# start of Provided text

1 : containing more words than necessary : wordy; also : impaired by wordiness
2 : given to wordiness
Did You Know?
There's no shortage of words to describe wordiness in English. Diffuse, long-winded, prolix, redundant, windy, repetitive, rambling, and circumlocutory are some that come to mind. Want to express the opposite idea? Try succinct, concise, brief, short, summary, terse, compact, or compendious. Verbose, which falls solidly into the first camp of words, comes from Latin verbosus, from verbum, meaning "word." Other descendants of verbum include verb, adverb, proverb, verbal, and verbicide (that's the deliberate distortion of the sense of a word).

# end of Provided text
# start of Data excerpts

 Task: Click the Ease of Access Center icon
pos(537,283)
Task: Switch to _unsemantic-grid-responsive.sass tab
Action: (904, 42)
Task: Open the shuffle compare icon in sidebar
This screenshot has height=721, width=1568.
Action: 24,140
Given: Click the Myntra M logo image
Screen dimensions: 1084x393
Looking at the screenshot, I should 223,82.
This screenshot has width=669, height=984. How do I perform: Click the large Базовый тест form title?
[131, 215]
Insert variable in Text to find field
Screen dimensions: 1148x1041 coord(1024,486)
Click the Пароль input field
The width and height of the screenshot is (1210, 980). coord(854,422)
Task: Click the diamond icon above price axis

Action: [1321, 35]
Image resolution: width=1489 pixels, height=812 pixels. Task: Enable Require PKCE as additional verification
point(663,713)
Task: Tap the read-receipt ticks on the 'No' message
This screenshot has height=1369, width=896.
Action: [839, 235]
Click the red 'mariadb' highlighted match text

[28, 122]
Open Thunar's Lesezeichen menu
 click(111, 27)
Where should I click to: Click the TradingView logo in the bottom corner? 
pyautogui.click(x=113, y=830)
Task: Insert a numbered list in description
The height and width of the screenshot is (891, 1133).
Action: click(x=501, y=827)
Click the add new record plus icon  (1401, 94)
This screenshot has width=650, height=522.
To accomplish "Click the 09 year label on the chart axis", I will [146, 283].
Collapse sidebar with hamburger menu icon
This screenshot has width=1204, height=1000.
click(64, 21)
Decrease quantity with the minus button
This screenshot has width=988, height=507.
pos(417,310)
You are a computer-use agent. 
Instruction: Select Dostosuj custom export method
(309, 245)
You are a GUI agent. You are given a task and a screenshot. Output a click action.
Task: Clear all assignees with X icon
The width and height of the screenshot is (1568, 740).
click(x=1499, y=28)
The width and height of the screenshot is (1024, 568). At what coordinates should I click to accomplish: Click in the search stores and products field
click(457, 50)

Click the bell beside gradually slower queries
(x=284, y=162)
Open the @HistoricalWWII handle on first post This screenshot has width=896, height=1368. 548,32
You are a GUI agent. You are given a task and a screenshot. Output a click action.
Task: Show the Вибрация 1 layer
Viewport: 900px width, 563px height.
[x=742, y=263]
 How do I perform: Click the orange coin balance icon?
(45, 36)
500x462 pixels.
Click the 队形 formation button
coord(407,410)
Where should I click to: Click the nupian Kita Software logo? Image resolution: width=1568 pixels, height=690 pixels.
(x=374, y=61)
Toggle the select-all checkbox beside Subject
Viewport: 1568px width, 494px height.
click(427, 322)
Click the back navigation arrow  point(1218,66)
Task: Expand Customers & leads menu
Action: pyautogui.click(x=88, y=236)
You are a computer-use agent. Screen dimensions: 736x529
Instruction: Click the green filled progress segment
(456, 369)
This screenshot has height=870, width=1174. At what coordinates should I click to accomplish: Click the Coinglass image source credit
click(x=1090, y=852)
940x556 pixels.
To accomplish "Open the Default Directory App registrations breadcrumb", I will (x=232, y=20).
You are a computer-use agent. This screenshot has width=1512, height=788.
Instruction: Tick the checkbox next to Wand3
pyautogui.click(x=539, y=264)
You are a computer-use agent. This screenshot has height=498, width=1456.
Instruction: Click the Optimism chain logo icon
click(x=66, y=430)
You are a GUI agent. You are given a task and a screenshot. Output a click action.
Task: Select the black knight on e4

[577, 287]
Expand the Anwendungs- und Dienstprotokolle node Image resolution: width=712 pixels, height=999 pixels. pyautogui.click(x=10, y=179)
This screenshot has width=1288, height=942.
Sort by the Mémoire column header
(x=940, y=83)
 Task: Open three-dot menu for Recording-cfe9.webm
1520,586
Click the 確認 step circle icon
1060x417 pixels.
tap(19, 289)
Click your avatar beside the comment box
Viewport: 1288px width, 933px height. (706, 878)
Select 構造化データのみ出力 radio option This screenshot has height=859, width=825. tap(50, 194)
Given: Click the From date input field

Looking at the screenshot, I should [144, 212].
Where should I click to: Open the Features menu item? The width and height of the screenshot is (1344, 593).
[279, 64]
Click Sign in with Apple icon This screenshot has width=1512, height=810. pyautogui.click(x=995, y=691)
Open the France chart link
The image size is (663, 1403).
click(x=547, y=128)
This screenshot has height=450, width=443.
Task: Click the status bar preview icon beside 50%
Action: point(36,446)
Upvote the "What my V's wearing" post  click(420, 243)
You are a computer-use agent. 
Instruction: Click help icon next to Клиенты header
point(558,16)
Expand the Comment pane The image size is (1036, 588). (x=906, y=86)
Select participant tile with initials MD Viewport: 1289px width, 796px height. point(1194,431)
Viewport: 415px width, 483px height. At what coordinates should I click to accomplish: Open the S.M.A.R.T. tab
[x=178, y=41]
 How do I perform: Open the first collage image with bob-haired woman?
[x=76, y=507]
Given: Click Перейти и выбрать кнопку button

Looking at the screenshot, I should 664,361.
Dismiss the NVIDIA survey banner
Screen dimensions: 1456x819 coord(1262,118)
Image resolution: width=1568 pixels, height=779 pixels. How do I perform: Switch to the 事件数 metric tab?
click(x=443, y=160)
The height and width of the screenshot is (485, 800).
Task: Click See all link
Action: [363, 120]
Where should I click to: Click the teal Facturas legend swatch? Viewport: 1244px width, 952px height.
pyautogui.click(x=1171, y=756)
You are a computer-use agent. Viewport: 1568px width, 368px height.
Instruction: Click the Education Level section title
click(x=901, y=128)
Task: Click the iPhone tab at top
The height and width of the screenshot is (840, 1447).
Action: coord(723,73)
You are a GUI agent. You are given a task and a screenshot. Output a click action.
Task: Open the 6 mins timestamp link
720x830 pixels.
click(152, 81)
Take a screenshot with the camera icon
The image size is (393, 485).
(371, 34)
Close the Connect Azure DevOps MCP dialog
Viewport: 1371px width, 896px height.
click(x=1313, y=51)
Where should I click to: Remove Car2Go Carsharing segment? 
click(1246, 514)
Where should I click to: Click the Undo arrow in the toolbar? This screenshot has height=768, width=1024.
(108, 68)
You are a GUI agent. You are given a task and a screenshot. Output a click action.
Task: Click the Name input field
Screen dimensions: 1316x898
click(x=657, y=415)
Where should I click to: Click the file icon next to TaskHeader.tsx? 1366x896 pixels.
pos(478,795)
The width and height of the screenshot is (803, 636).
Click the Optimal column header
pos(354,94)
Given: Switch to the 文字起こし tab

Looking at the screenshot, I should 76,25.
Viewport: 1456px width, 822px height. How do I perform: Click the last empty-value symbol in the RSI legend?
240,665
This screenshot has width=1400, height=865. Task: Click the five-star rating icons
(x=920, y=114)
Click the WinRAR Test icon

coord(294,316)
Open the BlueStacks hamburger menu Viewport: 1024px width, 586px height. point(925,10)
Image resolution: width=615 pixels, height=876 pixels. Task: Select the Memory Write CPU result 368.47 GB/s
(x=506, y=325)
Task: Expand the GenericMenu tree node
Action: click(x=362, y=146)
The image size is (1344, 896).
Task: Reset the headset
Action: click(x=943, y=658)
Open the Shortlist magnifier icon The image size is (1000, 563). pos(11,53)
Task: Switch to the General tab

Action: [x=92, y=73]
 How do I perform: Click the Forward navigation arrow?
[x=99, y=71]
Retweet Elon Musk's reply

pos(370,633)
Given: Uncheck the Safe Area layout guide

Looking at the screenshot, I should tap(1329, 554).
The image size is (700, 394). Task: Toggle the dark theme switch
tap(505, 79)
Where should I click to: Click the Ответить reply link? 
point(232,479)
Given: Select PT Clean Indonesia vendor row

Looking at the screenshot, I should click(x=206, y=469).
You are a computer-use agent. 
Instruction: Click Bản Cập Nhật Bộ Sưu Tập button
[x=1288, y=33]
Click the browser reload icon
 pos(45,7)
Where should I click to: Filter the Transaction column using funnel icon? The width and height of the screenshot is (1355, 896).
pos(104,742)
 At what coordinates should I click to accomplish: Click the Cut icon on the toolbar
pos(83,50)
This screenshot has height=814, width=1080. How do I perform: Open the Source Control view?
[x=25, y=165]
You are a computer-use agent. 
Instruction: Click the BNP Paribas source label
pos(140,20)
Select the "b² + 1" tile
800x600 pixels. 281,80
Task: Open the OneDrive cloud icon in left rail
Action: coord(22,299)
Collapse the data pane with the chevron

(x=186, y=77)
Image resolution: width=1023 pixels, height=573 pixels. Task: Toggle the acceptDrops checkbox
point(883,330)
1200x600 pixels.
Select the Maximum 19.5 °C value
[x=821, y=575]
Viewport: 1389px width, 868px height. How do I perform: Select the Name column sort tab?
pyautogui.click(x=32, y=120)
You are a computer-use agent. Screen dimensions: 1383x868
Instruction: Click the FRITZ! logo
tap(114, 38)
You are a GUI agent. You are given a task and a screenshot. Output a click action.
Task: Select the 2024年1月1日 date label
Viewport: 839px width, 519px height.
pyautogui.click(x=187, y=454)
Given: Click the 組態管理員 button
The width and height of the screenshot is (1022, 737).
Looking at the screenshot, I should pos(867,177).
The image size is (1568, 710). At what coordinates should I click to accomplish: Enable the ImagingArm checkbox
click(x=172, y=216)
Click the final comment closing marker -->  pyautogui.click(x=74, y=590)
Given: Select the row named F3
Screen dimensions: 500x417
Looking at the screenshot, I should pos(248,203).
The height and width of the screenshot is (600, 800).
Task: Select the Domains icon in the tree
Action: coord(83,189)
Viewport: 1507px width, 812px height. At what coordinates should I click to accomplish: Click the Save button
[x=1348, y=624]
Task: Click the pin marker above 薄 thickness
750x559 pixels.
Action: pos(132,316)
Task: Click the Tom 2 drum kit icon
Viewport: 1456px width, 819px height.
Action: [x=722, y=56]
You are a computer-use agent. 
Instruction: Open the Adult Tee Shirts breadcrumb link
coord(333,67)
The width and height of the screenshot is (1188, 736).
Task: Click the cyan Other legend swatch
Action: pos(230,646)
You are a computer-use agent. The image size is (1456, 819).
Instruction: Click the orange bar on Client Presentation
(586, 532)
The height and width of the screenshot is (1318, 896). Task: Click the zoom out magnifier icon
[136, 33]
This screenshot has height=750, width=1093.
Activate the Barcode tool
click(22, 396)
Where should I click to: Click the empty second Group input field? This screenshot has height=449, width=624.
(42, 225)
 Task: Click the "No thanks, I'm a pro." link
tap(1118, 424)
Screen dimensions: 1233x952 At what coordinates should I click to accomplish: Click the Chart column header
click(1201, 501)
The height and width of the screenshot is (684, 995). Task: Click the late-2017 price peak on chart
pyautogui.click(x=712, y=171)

# end of Data excerpts

Task instructions –
In the dictionary entry for "verbose," what does the word "verbicide" mean? This data has no connection to the dictionary entry for "verbose."

Correct result –
The deliberate distortion of the sense of a word.